Um hotel localizado em cidade do litoral norte do Estado, que utilizou duas obras fotográficas sem reconhecer a autoria para ilustrar publicidade de venda de pacotes de viagem nos anos de 2016 e 2017, foi condenado ao pagamento de indenização por danos morais e materiais ao autor das imagens. A decisão é do 1º Juizado Especial Cível da comarca de Balneário Camboriú.

Segundo o fotógrafo, o estabelecimento violou seus direitos autorais e não reconheceu sua propriedade intelectual ao utilizar as fotografias em material publicitário sem o seu conhecimento. A parte ré alegou que as obras não possuíam qualquer indicação de autoria e encontravam-se disponíveis em diversos sítios eletrônicos, motivos pelos quais já teriam alcançado o status de domínio público.
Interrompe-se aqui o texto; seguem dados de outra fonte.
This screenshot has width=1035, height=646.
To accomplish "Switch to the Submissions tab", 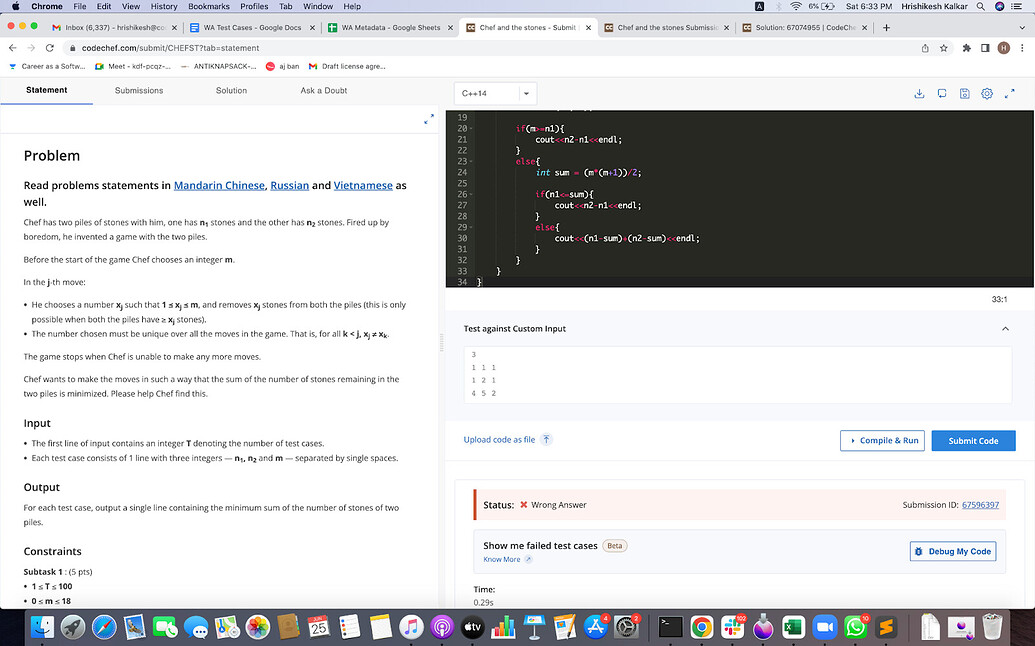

Após afastar a preliminar de prescrição – pois, de acordo com documentos anexados aos autos, tudo leva a crer que o autor tomou conhecimento acerca da utilização indevida das imagens pela ré no início de 2021 -, a juíza sentenciante ressalta em sua decisão que, ao contrário do que sustenta a demandada, a falta de indicativos visíveis de autoria na imagem (como marca d’água, por exemplo) não exclui a proteção legal dos direitos autorais.

“Do mesmo modo, o fato de se encontrarem disponíveis em sites de pesquisa na internet não autoriza classificá-las como obras de domínio público, até porque a legislação é expressa no sentido de ​que ‘a omissão do nome do autor, ou de coautor, na divulgação da obra não presume o anonimato ou a cessão de seus direitos’ (art. 52 da Lei 9.610/98)”, observa a magistrada.

O hotel foi condenado ao pagamento da importância de R$ 4.350,29 em virtude dos danos materiais suportados, e de R$ 3 mil a título de danos morais – valores já atualizados. A indenização observa os princípios da razoabilidade e da proporcionalidade, além de cumprir a função punitiva e pedagógica que se espera da condenação, sem causar enriquecimento indevido à parte demandante. A decisão, prolatada neste mês (22/11), é passível de recurso (Procedimento do Juizado Especial Cível n. 5012634-16.2022.8.24.0005/SC).